Washington D.C., 14 February 2020 (PAHO) – Efforts to ensure that countries in Latin America and the Caribbean are prepared to carry out laboratory diagnosis of new coronavirus (COVID-19) have continued this week with a training in Mexico City, held by the Pan American Health Organization (PAHO) and the Mexican Ministry of Health’s Institute of Epidemiological Diagnosis and Reference (InDRE).
The training, which was carried out from 12-13 February, was attended by virologists from 6 Central American countries (Belize, Costa Rica, El Salvador, Honduras, Guatemala, and Nicaragua), as well as from Cuba and the Dominican Republic.
“During this workshop, countries from the Region will be supported by Mexico with the transfer of cutting-edge molecular technology for laboratory diagnosis of the new coronavirus.”
The 2-day workshop “Laboratory diagnosis and detection of the new coronavirus, SARS-CoV-2” was developed in line with PAHO/WHO recommendations to ensure the timely identification and response to the disease in the event of a suspected case in the Region.

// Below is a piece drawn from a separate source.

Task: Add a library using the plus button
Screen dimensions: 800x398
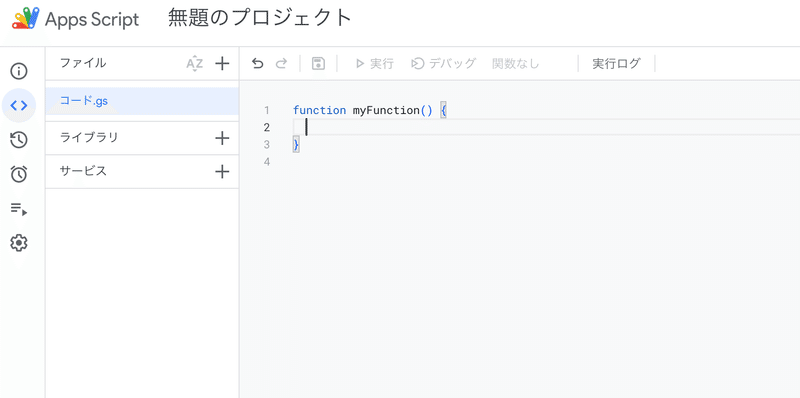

“The Ministry of Health has developed standardized guidelines for epidemiological surveillance, medical care, health promotion and research, as well for diagnostic protocols,” said Dr. Lopez-Gatell, Under Secretary of Health Prevention and Promotion at the Mexican Ministry of Health. “During this workshop, countries from the Region will be supported by Mexico with the transfer of cutting-edge molecular technology for laboratory diagnosis of the new coronavirus.”
During the training, which was held at the InDRE National Influenza Center (NIC) and led by PAHO experts, participants were trained in the main tests and protocols to detect and diagnose COVID-19 utilizing molecular technology. The training was also attended by virologists from public health laboratories in Baja California, Jalisco and Quintana Roo in order to increase and expand Mexico’s capacity to respond.
“Preparing laboratories to perform early diagnosis of SARS-CoV-2 in a safe environment is essential to ensuring that countries can respond quickly and effectively”
Participants were also provided with the diagnostic materials required to test for the disease, including primers, probes and positive controls.
“Preparing laboratories to perform early diagnosis of SARS-CoV-2 in a safe environment is essential to ensuring that countries can respond quickly and effectively,” said Cristian Morales, PAHO/WHO Representative in Mexico. “This joint training of 9 countries is a concrete expression of the global call made by the WHO Director-General and is testament to the spirit of solidarity in our Region, which has come together during
this public health emergency of international concern to protect populations against a common threat,” he added.
COVID-19 - Preparing laboratories in Latin America and the Caribbean
The training held in Mexico is the latest in a series of sessions that will ensure that 29 laboratories are ready to detect COVID-19 in the Region by 21 February 2020, with the US CDC in Atlanta serving as the regional reference laboratory.
Last week, PAHO led training in Brazil, in collaboration with Fiocruz and the Ministry of Health, for 9 countries in South America (Argentina, Bolivia, Chile, Colombia, Ecuador, Panama, Paraguay, Peru and Uruguay), as well as in Venezuela.
Training has also been held in the Caribbean, including in Suriname, Barbados, Haiti, Jamaica and Dominica. This will continue in the sub-region next week with laboratory training in Bahamas and Guyana. The Caribbean Public Health Agency (CARPHA) has also informed that its laboratory is ready to respond to the new coronavirus, and the Institut Pasteur of French Guiana is also operational for supporting surveillance in French territories of the Caribbean.
The laboratories selected for training are those that already provide testing for influenza. This means that instead of developing a laboratory from scratch, the protocol recommended by the World Health Organization (WHO) and PAHO for testing for SARS-CoV-2 can be rapidly implemented using existing molecular detection platforms for influenza and other respiratory viruses.